A few days ago came the news that 82 of the students abducted by the terrorist organization Boko Haram while they were in their school have finally been freed and have been able to embrace parents, relatives and friends.
The girls, after being kidnapped, had been hidden deep in the jungle in a den of terrorists and there had been used as sexual slaves and cooks by the militia jihadists, without any rights and with the obligation to stay always shut and not to rebel, punishment atrocious torture. The youth had been forced to convert to the Islamic religion and to wear the whole veil; Shortly after the kidnapping, a photo of them was spread as they recited the verses of the Koran in memory and behind them they saw the terrorists who kept them under fire with heavy weapons.
All were forced to undergo terrible violence and abuse by their jailers, some of them have also had children from their tormentors, very young children who do not know they are born of a violence and that for their mothers will always represent the memory of one of the most terrible experiences that a woman can live.
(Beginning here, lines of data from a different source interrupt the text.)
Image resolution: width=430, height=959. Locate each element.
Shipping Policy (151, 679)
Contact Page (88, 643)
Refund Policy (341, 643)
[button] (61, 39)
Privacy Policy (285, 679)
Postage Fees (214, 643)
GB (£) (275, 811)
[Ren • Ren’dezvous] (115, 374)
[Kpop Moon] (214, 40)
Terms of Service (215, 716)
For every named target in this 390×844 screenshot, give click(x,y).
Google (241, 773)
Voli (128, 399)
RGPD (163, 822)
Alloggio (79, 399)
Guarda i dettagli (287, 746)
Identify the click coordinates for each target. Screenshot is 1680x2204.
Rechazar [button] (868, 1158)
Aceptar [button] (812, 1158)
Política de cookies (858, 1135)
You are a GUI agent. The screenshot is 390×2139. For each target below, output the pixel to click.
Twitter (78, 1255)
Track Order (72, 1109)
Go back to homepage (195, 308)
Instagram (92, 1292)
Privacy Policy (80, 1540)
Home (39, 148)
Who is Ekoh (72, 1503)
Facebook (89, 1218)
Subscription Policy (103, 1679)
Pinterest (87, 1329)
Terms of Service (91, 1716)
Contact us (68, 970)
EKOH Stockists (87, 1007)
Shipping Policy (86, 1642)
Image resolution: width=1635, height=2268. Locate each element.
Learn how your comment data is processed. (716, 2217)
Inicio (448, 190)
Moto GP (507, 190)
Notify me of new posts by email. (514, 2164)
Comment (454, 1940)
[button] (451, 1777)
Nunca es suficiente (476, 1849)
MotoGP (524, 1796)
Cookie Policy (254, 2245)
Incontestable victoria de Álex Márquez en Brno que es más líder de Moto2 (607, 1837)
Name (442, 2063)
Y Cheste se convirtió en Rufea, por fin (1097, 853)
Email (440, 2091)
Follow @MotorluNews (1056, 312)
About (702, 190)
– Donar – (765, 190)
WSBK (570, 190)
The families of the liberated girls met with their daughters and celebrated with them; now for the young women is planning a slow return to that normal life that for so long, too much time, was denied them even if the psychological wounds never doubtless.
There are other families who still weep and wonder about what neither was their daughters: they are the families of the still-captive schoolgirls who have waited in vain for the arrival of their girls and now ask them to be freed with all the power of despair.
We must not stop shouting “Bring back our girls” because even the other students can soon return to their parents. From their friends and their relatives who are waiting for them and at the same time we must fight to eradicate the scourge of Islamic extremism that denies women even the most basic rights in the name of a distorted vision of Islam.